May 18, 2010 - When our architects first mentioned using cellulose as the primary insulation for the Creative Co-Op, I have to admit it was not even on my radar screen. I have a great deal of trust in their material choices, but the idea of using recycled newspaper for serious insulation alluded me. I grew up in Brooklyn, NY in a bungalow style house built in 1922.  When built, most of these homes had no insulation in the walls and attic whatsoever.  Cutting holes in the walls and pumping in cellulose was how many of these homes were later retrofitted to provide some degree of protection from the heat and cold.  It never seemed to do a very good job.

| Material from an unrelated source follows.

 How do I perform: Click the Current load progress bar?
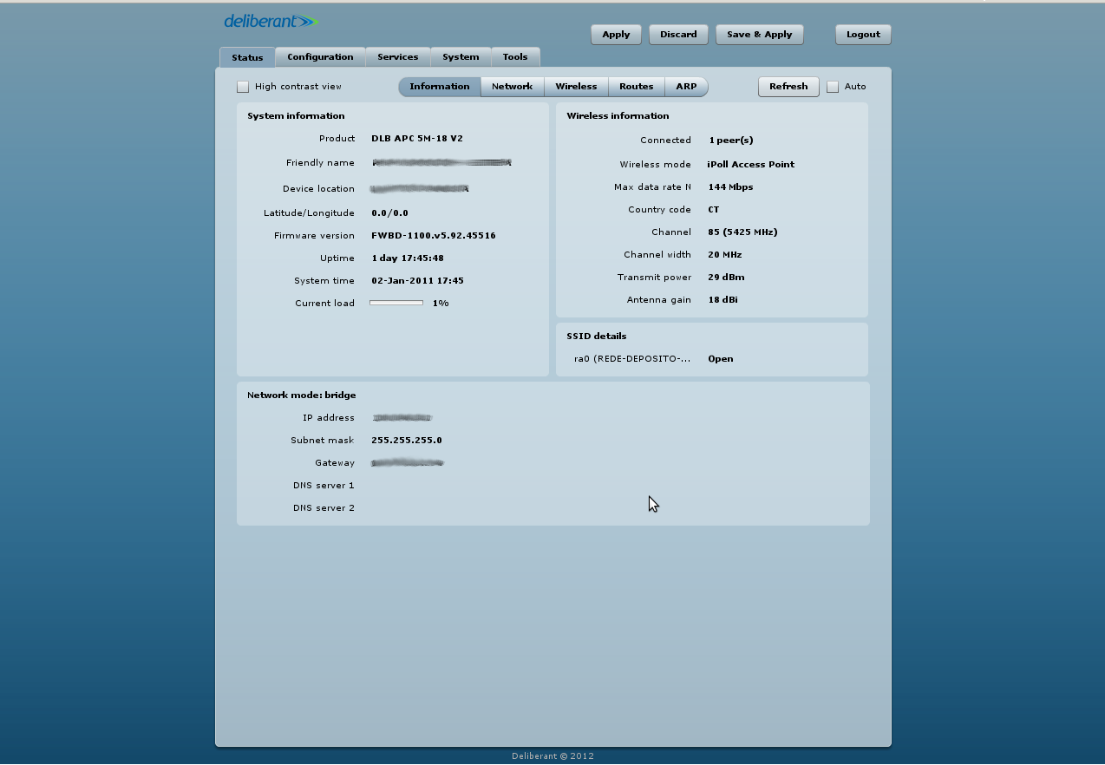point(396,304)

I started my online research not on Google, but on You-Tube.  I wanted to "see" the latest in cellulose technology, not read about it.  After I looked at some videos, I then went go to Google to locate a source.  As I was doing my search, I heard a news report that it was YouTube's 5th Anniversary, and the narrator started spouting off statistics that were simply mind boggling (24 hours of video are uploaded to YouTube every minute!).  This was music to my ears.  Since one of the key reasons we are building the Creative Co-Op is to handle the increase in business for sales and training videos our clients want for their corporate web sites.

First I wanted to see how cellulose is being used on new construction.  This video help me to understand how cellulose is installed in the walls and attic space of a new building. Next, I wanted to see how cellulose is made.  Since I have never purchased cellulose, I wanted to see if there was much difference between different manufacturers - turns out there is and you can learn what to look for when buying cellulose. There are several effective side-by-side demos showing cellulose vs. fiberglass.  This is one of several such "birdhouse demos" you can see online (and many manufacturers use similar demos in their trade show booths).  The one video that really impressed me was The Big Burn demo that shows cellulose has a distinct advantage over other types of insulation such as fiberglass in a building fire. This simple burn demo shows just how flame retardant cellulose is.

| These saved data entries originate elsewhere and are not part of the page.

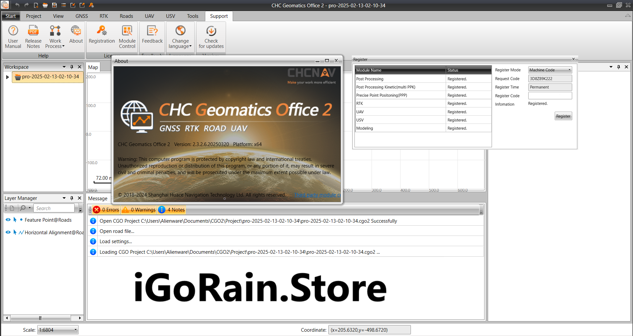Toggle Horizontal Alignment layer visibility
The width and height of the screenshot is (633, 336).
pyautogui.click(x=8, y=232)
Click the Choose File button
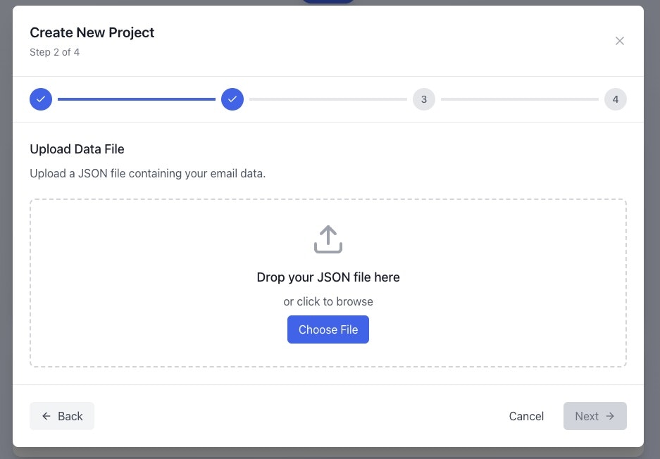 328,329
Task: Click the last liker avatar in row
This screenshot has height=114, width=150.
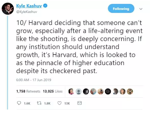Action: 130,91
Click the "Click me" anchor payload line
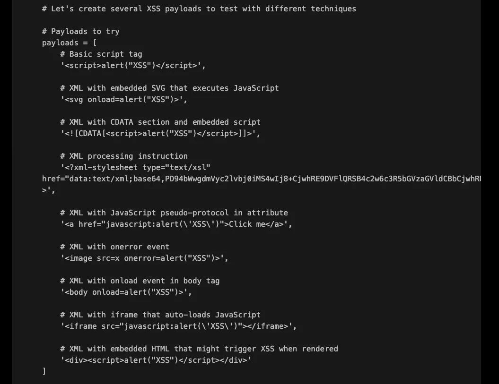The width and height of the screenshot is (499, 384). click(176, 224)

My architects also talked about the green aspects of cellulose, the lower cost (vs. foam or fiberglass), and the LEED building points we would get for using it.  I was convinced that we should take a much closer look at the product.  My main concern was condensation. Since the walls of the container are metal, would the heat differential between the inside and outside of the building cause moisture to be trapped inside the walls of the building?  I felt the best way to get that answered would be to find a cellulose manufacturer and ask them.  My Google search turned up International Cellulose located here in Houston.  I contacted Chad Cherry, their Commercial Sales Manager and asked him if I could meet with him and our architects to try and get the question answered.

The International Cellulose plant in Houston is in an older industrial area of town about an hour from our studio.  Chad took the time to show us the various products available from the company and which ones were most suitable for our project.  Cellulose can be provided as loose fill for attic areas.  It can be blown into wall cavities using a special application unit where adhesive and cellulose are mixed in the head of a gun and applied up to several inches thick.  Blown in cellulose also has excellent sound dampening characteristics, another benefit when trying to reduce noise inside a metal structure. Once applied, a second harder coating of cellulose can be added that forms a tough, water resistant shell on the outside.  This would be good for any applications where the cellulose was not being protected by sheetrock or wall paneling.

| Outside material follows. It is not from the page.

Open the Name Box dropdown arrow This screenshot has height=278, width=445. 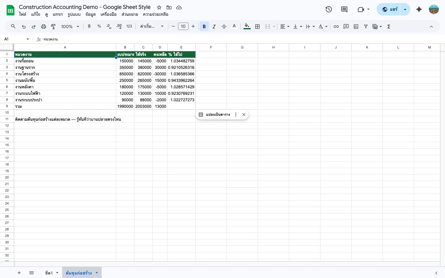click(28, 39)
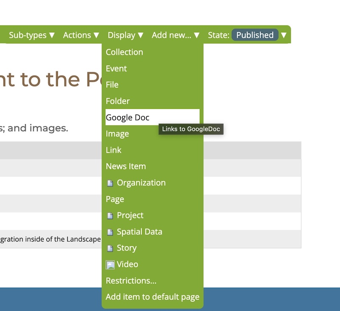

International Cellulose had a display unit that showed the thermal difference between a wall insulated with Cellulose vs. one insulated by fiberglass. Chad turned on the unit and let it run for about 30 minutes.  In the photos in this blog entry, you can see the ambient temperature differential (44 degrees) of each wall section. Chad showed us the variety of colors that cellulose can be supplied in.  This is a much better option vs. painting, since the paper fibers absorb so much paint, it is difficult to get satisfactory coverage.  Tinted cellulose remains the same color through the entire thickness, so if some is removed from the top layer, there is no change in color. Chad did a great job in answering our questions.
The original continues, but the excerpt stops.